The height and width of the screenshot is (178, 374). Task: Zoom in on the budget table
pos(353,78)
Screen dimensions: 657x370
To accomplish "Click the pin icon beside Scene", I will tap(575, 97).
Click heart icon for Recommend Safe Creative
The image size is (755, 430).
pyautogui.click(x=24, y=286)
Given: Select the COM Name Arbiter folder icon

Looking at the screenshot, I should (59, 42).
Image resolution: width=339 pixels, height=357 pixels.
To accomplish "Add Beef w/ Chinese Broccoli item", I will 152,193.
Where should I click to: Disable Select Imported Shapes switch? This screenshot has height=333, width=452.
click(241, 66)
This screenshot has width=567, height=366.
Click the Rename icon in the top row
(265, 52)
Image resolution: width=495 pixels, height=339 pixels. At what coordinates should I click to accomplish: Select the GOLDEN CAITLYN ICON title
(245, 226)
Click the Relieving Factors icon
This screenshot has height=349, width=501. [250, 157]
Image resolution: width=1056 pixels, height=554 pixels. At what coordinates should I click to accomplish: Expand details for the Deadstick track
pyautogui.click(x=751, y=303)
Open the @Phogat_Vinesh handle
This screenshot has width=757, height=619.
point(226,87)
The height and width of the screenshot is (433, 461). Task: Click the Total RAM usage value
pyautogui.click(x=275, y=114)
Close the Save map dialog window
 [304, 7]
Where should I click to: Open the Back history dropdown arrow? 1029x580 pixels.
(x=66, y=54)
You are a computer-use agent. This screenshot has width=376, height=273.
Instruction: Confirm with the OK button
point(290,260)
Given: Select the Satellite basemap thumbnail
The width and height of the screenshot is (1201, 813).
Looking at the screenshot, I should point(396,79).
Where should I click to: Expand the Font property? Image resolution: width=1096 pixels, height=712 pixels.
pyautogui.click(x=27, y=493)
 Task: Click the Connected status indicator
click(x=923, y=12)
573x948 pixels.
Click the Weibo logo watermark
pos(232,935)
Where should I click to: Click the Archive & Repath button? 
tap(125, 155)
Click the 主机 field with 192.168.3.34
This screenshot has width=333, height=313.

######

YOUR TASK:
All the records above need to be transcribed exactly and in full.

EXERCISE RESPONSE:
The height and width of the screenshot is (178, 374). Task: Zoom in on the budget table
pos(353,78)
Screen dimensions: 657x370
To accomplish "Click the pin icon beside Scene", I will tap(575, 97).
Click heart icon for Recommend Safe Creative
The image size is (755, 430).
pyautogui.click(x=24, y=286)
Given: Select the COM Name Arbiter folder icon

Looking at the screenshot, I should (59, 42).
Image resolution: width=339 pixels, height=357 pixels.
To accomplish "Add Beef w/ Chinese Broccoli item", I will 152,193.
Where should I click to: Disable Select Imported Shapes switch? This screenshot has height=333, width=452.
click(241, 66)
This screenshot has width=567, height=366.
Click the Rename icon in the top row
(265, 52)
Image resolution: width=495 pixels, height=339 pixels. At what coordinates should I click to accomplish: Select the GOLDEN CAITLYN ICON title
(245, 226)
Click the Relieving Factors icon
This screenshot has height=349, width=501. [250, 157]
Image resolution: width=1056 pixels, height=554 pixels. At what coordinates should I click to accomplish: Expand details for the Deadstick track
pyautogui.click(x=751, y=303)
Open the @Phogat_Vinesh handle
This screenshot has width=757, height=619.
point(226,87)
The height and width of the screenshot is (433, 461). Task: Click the Total RAM usage value
pyautogui.click(x=275, y=114)
Close the Save map dialog window
 [304, 7]
Where should I click to: Open the Back history dropdown arrow? 1029x580 pixels.
(x=66, y=54)
You are a computer-use agent. This screenshot has width=376, height=273.
Instruction: Confirm with the OK button
point(290,260)
Given: Select the Satellite basemap thumbnail
The width and height of the screenshot is (1201, 813).
Looking at the screenshot, I should point(396,79).
Where should I click to: Expand the Font property? Image resolution: width=1096 pixels, height=712 pixels.
pyautogui.click(x=27, y=493)
 Task: Click the Connected status indicator
click(x=923, y=12)
573x948 pixels.
Click the Weibo logo watermark
pos(232,935)
Where should I click to: Click the Archive & Repath button? 
tap(125, 155)
Click the 主机 field with 192.168.3.34
This screenshot has width=333, height=313.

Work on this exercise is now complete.